I assume you have seen the proof that the solution set does, in fact, form a vector space. You just need to observe if f and g are solutions, then, for any a and b,
(af+ bg)''+ p(x)(af+ bg)'+ q(x)(af+ bg)= af''+ bg''+ap(x)f'+ bp(x)g'+ aq(x)f+ bq(x)g= a(f''+ pf'+ qf)+ b(g''+ pg'+ qg)= a(0)+ b(0)= 0 so af+ bg is also a in that set.0

To see that "the set of all solutions to a second order, homogeneous, linear differential equation form a vector space of dimension 2", look at the inital value problems y''+ p(x)y'+ q(x)= 0, with y(a)= 1, y'(a)= 0 and with y(a)= 0, y'(a)= 1. Since y''= -p(x)y'- q(x)y, if p and q are continuous on some interval around x= a, then there exist a unique solution to each of those problems on that interval(You also need that f(x, y)= -p(x)y'+ q(x)y be "Lischitz" in y. Since it is differentiable with respect to y, that is clear.). I will call those solutions Y1(x) and Y2(x). If AY1(x)+ BY2(x)= 0 for all x, then, in particular, AY1(a)+ BY2(a)= A= 0. We then have BY2(x)= 0 for all x, and since Y2'(a) is not 0, Y2 is not a constant, so, in particular not 0 for all x, so B= 0. That proves that the two functions, Y1 and Y2, are independent.

Now let y(x) be any solution to the differential equation. Let A= y(a), B= y'(a).
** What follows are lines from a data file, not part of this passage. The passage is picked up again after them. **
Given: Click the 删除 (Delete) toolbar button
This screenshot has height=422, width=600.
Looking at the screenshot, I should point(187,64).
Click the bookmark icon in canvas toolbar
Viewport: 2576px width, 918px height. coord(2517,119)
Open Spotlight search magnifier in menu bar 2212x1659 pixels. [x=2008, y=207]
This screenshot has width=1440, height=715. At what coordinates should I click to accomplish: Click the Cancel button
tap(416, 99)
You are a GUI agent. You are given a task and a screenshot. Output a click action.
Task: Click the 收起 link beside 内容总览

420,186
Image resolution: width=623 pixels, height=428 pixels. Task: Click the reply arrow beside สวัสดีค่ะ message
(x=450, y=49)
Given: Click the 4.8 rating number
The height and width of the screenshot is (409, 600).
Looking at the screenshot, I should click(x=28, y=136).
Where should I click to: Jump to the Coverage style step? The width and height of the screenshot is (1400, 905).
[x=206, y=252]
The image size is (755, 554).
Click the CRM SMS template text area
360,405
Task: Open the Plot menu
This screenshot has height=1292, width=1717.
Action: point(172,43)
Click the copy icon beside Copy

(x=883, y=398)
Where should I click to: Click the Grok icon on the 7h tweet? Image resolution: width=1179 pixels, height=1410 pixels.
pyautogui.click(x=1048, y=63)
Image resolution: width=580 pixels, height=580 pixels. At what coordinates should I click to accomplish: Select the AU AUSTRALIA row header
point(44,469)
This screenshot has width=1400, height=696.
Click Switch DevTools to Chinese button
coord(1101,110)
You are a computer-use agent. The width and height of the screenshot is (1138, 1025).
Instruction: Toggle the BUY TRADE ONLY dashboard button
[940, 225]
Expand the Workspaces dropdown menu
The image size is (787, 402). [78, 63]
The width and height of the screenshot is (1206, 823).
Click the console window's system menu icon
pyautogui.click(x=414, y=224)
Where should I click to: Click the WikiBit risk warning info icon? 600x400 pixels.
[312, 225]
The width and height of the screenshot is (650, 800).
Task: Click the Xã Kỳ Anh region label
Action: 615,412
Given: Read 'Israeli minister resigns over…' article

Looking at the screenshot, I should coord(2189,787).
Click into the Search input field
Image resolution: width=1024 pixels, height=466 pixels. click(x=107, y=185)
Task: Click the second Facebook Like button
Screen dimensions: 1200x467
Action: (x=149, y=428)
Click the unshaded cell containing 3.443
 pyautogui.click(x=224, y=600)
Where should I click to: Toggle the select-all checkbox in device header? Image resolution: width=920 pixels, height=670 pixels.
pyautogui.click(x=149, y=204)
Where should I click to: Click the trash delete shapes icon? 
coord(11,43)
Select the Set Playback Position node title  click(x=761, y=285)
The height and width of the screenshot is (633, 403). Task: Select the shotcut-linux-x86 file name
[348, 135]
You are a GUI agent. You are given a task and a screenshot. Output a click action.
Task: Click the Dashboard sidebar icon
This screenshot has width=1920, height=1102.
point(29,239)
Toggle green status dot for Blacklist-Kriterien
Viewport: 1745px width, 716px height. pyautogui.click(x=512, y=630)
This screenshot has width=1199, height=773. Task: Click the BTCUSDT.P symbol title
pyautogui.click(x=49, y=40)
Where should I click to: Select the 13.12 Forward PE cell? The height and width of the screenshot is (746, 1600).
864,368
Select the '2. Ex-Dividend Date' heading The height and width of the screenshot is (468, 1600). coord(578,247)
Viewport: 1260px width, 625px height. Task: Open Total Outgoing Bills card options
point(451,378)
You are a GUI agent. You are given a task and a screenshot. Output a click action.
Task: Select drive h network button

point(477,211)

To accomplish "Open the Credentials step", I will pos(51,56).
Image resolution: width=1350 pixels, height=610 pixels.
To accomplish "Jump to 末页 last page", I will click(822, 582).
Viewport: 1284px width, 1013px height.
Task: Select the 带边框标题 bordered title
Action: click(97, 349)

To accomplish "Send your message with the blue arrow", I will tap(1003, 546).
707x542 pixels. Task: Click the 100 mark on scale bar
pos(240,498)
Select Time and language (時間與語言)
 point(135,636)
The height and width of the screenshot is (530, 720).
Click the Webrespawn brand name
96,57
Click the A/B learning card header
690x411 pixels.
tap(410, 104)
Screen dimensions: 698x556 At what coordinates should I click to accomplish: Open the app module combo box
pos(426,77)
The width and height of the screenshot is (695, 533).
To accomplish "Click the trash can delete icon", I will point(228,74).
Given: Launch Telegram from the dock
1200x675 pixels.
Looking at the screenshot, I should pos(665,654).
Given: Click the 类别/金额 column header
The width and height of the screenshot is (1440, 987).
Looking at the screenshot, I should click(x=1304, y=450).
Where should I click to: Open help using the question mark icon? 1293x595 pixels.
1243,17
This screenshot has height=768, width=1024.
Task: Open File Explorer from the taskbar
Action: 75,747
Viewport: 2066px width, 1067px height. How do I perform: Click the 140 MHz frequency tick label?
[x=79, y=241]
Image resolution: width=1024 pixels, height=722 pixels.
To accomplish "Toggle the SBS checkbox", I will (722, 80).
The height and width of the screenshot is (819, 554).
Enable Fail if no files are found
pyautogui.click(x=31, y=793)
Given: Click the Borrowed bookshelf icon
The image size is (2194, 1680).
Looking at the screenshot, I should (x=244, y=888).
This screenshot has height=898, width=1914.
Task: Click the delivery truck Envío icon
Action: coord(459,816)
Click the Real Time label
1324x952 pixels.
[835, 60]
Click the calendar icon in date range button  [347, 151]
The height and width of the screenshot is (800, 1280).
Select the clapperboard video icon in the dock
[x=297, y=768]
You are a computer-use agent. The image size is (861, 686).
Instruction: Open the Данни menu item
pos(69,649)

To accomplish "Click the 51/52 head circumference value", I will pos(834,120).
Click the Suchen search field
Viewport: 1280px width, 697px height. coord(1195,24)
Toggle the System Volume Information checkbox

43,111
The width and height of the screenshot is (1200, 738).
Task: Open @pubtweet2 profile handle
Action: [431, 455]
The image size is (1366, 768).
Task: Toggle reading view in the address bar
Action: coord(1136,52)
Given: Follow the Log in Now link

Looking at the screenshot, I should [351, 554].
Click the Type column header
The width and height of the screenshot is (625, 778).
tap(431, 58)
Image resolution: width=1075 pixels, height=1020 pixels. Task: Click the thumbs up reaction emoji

Then AY1+ BY2 also satisfies the differential equation and (AY1+ BY2)(a)= AY1(a)+ BY2(a)= A(1)+ B(0)= A and (AY1+ BY2)'(a)= AY1'(a)+ BY2'(a)= A(0)+ B(1)= B. Since AY1+ BY2 satisfies the same differential equation and the same initial conditions, it follows that y(x)= AY1(x)+ BY2(x). That shows that Y1 and Y2 span the space of all solutions so since they are also indepenendent, they form a basis for that space and so it is two dimensional.

 

[ashok vardhan]

sir, i don't know whether i can ask this question in this forum..if not please excuse me..my doubt is i want to learn Complex analysis in details from Basics..which is the best book??

 

[blue_raver22]

The dimension of a 2nd order homogeneous equation is not always 2. It depends on the specific conditions and constraints of the equation. In general, the dimension can be determined by the number of independent variables and the order of the equation. In the case of a 2nd order homogeneous equation of the form y''+p(x)y'+q(x)=0, the dimension is 2 if p(x) and q(x) are continuous on a given interval I. However, if there are other constraints or discontinuities in the equation, the dimension may be different. It is important to carefully consider all factors when determining the dimension of an equation.